◆ What the exercise asks
Copy each line of the records below, from the first through the one that contains "Investment (347, 2241)", exactly as written.

◆ Raw data
*-*-*
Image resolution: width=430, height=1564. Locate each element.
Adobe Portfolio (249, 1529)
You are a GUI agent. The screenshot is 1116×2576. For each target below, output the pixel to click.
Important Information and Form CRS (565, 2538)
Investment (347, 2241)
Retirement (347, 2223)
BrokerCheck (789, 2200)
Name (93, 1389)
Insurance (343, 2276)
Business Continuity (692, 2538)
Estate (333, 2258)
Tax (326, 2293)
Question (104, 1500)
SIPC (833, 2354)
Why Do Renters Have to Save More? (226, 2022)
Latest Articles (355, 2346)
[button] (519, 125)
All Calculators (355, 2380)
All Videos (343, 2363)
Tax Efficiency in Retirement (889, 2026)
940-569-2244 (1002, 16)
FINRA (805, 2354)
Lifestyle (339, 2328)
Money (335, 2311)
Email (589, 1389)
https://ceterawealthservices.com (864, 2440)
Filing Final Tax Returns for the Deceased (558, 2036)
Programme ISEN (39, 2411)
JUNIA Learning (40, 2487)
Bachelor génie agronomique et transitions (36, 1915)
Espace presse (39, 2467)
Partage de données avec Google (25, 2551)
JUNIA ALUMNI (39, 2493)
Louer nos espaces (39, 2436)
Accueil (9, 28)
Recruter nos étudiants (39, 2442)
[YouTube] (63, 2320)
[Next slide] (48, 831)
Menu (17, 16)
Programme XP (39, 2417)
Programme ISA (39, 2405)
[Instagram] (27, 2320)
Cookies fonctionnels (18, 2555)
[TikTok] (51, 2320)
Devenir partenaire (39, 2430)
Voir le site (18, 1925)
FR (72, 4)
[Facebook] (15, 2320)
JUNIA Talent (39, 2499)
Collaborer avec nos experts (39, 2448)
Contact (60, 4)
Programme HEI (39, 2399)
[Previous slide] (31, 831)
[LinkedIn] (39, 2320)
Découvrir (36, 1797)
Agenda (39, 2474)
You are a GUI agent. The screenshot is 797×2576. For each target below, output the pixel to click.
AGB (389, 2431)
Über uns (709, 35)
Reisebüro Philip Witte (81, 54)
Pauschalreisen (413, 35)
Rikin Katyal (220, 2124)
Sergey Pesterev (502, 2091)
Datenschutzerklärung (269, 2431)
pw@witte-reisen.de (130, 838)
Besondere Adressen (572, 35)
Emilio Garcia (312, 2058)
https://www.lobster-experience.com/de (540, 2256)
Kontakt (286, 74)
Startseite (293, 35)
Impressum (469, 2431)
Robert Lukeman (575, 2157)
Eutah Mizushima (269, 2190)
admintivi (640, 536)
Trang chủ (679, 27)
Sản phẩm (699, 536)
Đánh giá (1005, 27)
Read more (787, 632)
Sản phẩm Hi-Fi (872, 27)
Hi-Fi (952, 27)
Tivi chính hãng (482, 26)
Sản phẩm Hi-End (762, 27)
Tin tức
*-*-*
◆ Task result
Image resolution: width=430, height=1564. Locate each element.
Adobe Portfolio (249, 1529)
You are a GUI agent. The screenshot is 1116×2576. For each target below, output the pixel to click.
Important Information and Form CRS (565, 2538)
Investment (347, 2241)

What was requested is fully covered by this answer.